Boston's Wyc Grousbeck, we're guessing, doesn't want the lockout to end. Why? Click the jump.
This makes absolutely no sense, of course. Wyc Grousbeck is the owner of a championship contender that routinely fills its stadium and plays deep into the playoffs. His team is beloved, his team makes money, and his team (most importantly) might have just one more shot at an NBA championship. With Kevin Garnett, Ray Allen, and Paul Pierce all on the downside (if, in Pierce's case, just barely) of brilliant careers, why would the owner of the most "WIN NOW!" of the win-now teams want to lose the 2011-12 season?
Or why would he want a truncated season in its place, when the 50-game sprint during the post-lockout 1999 run destroyed veteran teams?
Because Wyc Grousbeck is not only a hardliner, he's a smart businessman. And though he might not be calling a lost 2011-12 season an "investment," as he did during 2005 Collective Bargaining Agreement negotiations, he does see the writing on the wall. Angry graffiti, splayed all over the Celtic offices after just a small downtick in cable ratings and gate receipts resulted in a pretty-middling financial regular season for a Celtic team that actually made the seventh game of the NBA Finals in 2009-10.
Perhaps we're piling all our best hopes for what we think the smartest amongst the hardliners (inconsistent spenders like the ownership groups in Phoenix don't count) are thinking on Grousbeck. And perhaps, in meetings this week, he's at the forefront amongst owners in wanting to give back and give it all up just to see things tip off on time in 2011-12. We fully admit that we don't know.

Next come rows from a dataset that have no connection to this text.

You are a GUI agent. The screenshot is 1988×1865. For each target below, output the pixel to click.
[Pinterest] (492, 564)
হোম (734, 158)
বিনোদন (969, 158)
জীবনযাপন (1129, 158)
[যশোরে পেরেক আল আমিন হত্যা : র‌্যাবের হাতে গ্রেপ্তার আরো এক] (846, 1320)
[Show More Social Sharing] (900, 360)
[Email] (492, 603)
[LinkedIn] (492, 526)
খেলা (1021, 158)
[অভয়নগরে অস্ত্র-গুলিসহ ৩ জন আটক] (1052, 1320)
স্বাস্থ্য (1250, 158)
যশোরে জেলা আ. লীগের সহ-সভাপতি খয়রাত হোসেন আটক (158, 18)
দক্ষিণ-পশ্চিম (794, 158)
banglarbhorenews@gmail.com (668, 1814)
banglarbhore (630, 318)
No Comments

But if Grousbeck does represent the sensible side of wanting to lose games and/or a season (if there is sense to that side), then we can agree to a point. The cost of owning a pro basketball team has shot way, way up over the last few years, in ways that have nothing to do with escalating player salaries. Travel and team expenses keep growing and growing, year by year, as a result of the US' continuing economic woes amongst myriad other factors, and it's not as if the NBA has a new TV contract in hand that reflects these changes. This is why the owners are attempting to get some back from the players.

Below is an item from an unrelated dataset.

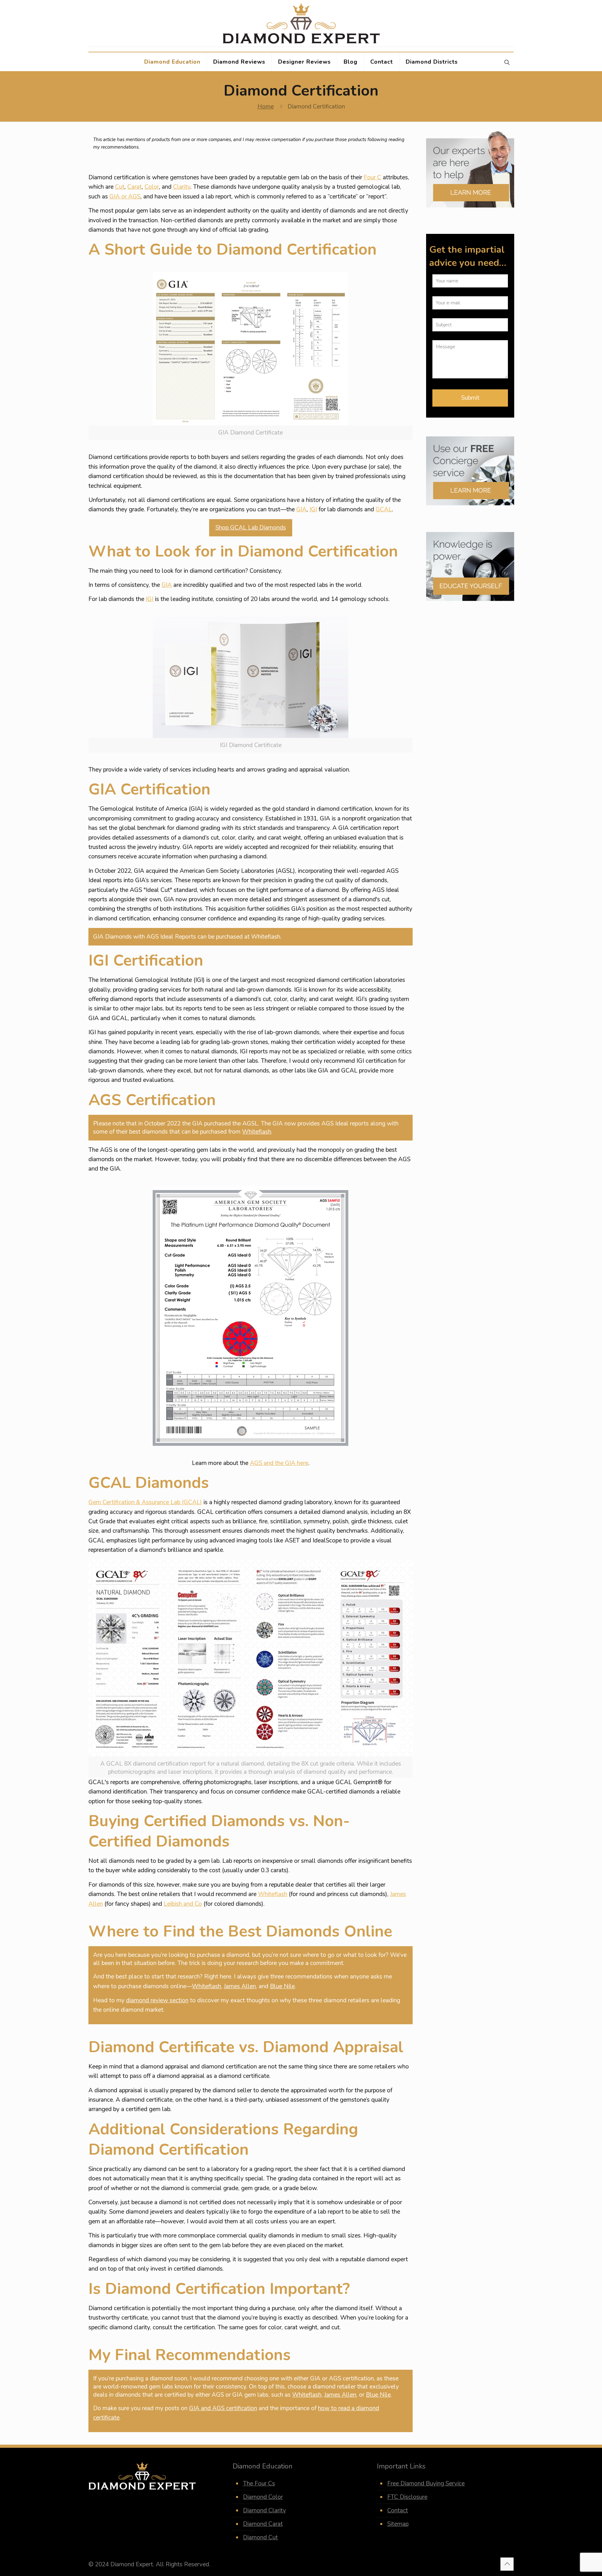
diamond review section (157, 2000)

Again, we're possibly dumping all of the good qualities we'd hope a hardline owner would exude on Grousbeck, mainly because he's a good owner. He showed remarkable patience with Danny Ainge's youth movement years ago, along with coach Doc Rivers, and through some sound anticipation and a bit of luck (with both Allen being on the trade market and the Timberwolves finally conceding to move Garnett in the same summer the Celtics were rich with assets), Boston was able to build a team that made the Finals twice between 2008 and 2010, winning it once and coming within minutes of pulling off a championship in 2010.
All throughout, Grousbeck hasn't held his nose as he paid the luxury tax, and he's afforded Ainge the chance to do things his way. With all GMs, a "for better, or worse" caveat follows a line like that, but this is also the sign of a good owner.

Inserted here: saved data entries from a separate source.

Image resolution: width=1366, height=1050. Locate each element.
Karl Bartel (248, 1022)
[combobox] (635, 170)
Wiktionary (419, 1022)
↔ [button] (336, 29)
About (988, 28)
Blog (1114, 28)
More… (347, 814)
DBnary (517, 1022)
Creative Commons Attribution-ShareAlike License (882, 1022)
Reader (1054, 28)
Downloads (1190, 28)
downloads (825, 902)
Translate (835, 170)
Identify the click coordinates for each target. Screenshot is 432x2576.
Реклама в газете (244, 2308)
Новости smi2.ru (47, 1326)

Good for the game? Good for the NBA? After a season like 2010-11? There's no way. Losing this momentum and losing games and/or a season will be disastrous.
But Grousbeck knows what's good for his bottom line. And if we can get cynical and Donald Sterling-y with things, he's really under no obligation beyond that.
This is why he wouldn't mind holding back a paycheck or 12 from his players this year. This is why he might not want the lockout to ever end.